The new Codex is already a true autonomous software engineering agent — capable of independently writing features, fixing bugs, running tests, and submitting PRs. It has over 2 million weekly active users, running on GPT-5.3-Codex and GPT-5.4 under the hood. Add Atlas browser, which lets agents automatically operate on the web (booking tickets, shopping, filling out forms), plus ChatGPT’s general conversation capabilities — together, what they’re building is an “AI operating system.”

This is pretty similar to the logic behind WeChat mini-programs. You open one app, you can do everything, no need to leave. The difference is, WeChat relies on social stickiness, while OpenAI relies on AI capability stickiness.

Sam Altman said something when Atlas launched last year: “This is a once-in-a-decade opportunity to rethink the browser.”

Looking back, he wasn’t talking about the browser — he was talking about the entire way humans interact with computers.

Everyone’s Racing for the Same Spot

It’s not just OpenAI making moves. On the same day (March 19th), Bloomberg reported that Google started testing a standalone Gemini macOS desktop app, with “Desktop Intelligence” features — capable of perceiving what’s on your screen.

Anthropic already has the Claude desktop app and Cowork, Perplexity has Comet browser, and even Apple is in talks with Google about using Gemini to rebuild Siri.

Every company is racing for the same spot: that “always-on AI entry point” on your computer.

This reminds me of 2007. Back then, everyone was fighting for the mobile app entry point. Now the fight is for the desktop AI entry point. The difference is, in the mobile era you might install a dozen apps, but this AI desktop assistant spot — there’s probably only one or two winners.

One More Thing

Internally, OpenAI is reportedly discussing a Q4 2026 IPO. Anthropic is also preparing their S-1 filing. Both are racing to go public first, because the first one out will set the valuation benchmark.

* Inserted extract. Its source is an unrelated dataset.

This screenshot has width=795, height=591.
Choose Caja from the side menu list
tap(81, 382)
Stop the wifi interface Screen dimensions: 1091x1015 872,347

So this “super app” isn’t just a product decision — it’s part of the investor story. “We’re not a chatbot company anymore, we’re an AI platform company.” That sentence means completely different things for valuation.

But for me, the most interesting observation is this — OpenAI spent a year trying everything, and now they’re doing subtraction.

In an AI era where everyone feels like they need to add more, the biggest company is starting to subtract.

This shift itself might be worth more attention than any product launch.